The Collection Parquet has three tiers of columns:

  1. Required (4 columns): id, datetime, geometry, assets. Every ingest path must produce these.
  2. COG acceleration (per-band): {band}_metadata struct columns with tile offsets, byte counts, transform, etc. These enable fast tiled reads and are added by COG enrichment phase methods.
  3. User-extensible: split, label, cloud_cover, custom metadata. Anything the user's workflow needs.

This layered schema means the same Parquet file serves as both an I/O acceleration cache and an experiment metadata store.

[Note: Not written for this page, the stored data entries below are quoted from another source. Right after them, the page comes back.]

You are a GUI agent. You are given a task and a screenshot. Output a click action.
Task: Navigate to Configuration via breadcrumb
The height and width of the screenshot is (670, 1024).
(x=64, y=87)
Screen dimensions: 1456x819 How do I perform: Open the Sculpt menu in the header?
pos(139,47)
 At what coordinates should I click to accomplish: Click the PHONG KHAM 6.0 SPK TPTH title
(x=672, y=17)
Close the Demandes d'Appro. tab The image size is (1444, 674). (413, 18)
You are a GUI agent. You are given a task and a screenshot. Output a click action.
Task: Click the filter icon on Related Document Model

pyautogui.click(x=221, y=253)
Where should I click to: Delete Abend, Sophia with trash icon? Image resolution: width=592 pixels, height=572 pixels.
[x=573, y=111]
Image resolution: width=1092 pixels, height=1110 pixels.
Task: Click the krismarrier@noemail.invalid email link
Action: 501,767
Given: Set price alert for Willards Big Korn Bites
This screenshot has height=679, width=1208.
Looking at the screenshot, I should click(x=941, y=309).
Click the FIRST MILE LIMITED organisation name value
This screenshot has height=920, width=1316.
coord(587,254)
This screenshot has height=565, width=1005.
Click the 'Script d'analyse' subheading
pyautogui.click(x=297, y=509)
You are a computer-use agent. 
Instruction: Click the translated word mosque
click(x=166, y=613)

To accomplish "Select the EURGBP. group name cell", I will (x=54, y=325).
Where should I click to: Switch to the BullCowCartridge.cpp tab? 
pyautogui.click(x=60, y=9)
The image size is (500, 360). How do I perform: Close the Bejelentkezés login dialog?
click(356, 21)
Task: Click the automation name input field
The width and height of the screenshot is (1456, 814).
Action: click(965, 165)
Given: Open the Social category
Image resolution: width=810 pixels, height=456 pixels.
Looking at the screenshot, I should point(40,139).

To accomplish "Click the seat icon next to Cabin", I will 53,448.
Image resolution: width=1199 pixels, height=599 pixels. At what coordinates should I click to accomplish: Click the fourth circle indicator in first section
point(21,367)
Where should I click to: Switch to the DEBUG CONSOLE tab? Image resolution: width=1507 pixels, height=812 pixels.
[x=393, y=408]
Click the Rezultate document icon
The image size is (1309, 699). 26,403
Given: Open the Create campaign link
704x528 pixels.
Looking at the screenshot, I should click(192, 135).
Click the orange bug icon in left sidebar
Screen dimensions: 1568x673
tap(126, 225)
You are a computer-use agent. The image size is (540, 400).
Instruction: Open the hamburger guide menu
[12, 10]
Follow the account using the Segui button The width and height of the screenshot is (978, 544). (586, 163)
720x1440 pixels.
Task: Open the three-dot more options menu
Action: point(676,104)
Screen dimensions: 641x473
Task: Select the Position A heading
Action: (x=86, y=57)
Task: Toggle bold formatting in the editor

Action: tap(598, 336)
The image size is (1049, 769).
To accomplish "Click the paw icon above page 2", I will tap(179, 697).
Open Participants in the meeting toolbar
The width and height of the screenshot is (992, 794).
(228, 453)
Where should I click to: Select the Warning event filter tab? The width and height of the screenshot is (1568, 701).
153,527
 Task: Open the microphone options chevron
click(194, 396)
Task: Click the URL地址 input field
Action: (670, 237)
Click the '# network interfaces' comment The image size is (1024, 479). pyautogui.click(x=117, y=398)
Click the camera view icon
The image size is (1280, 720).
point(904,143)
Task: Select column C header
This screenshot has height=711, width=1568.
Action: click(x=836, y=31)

See Schema Contract for the full column specification. See also the Collection API reference.

The index is shareable

The Parquet index is small (megabytes) while the data it describes is large (terabytes). This makes the Collection practical to share:

  • Team workflows: one person indexes 10,000 scenes, team members load the same index file and get identical accelerated reads.
  • Academic Paper reproduction: share a 5 MB Parquet file instead of terabytes of imagery. A collaborator loads it, reads pixels from the same remote COGs, and gets the same results.
  • CI/CD: commit the index to version control. The training pipeline loads it directly, no STAC queries, no re-indexing.
  • Experiment management: different Parquet files for different experiments (different AOIs, different split assignments, different label columns) over the same underlying data.

Important caveat: The index is a snapshot of metadata at build time. If the underlying TIFF files change (reprocessed, moved to a different URL, deleted), the index becomes stale and needs to be rebuilt. Signed URLs also expire. Stable public URLs (S3, GCS, Azure public buckets) work best for long-lived indexes.

Tiled GeoTIFFs only

Rasteret's tile execution path expects tiled GeoTIFFs (COGs recommended for remote access). Striped/untiled TIFFs and non-TIFF formats are not supported in the read path. Use TorchGeo or rasterio directly for those.

This is an intentional scope constraint, not a limitation to fix. Tiled GeoTIFFs are the format where Rasteret's index-first approach provides the most value.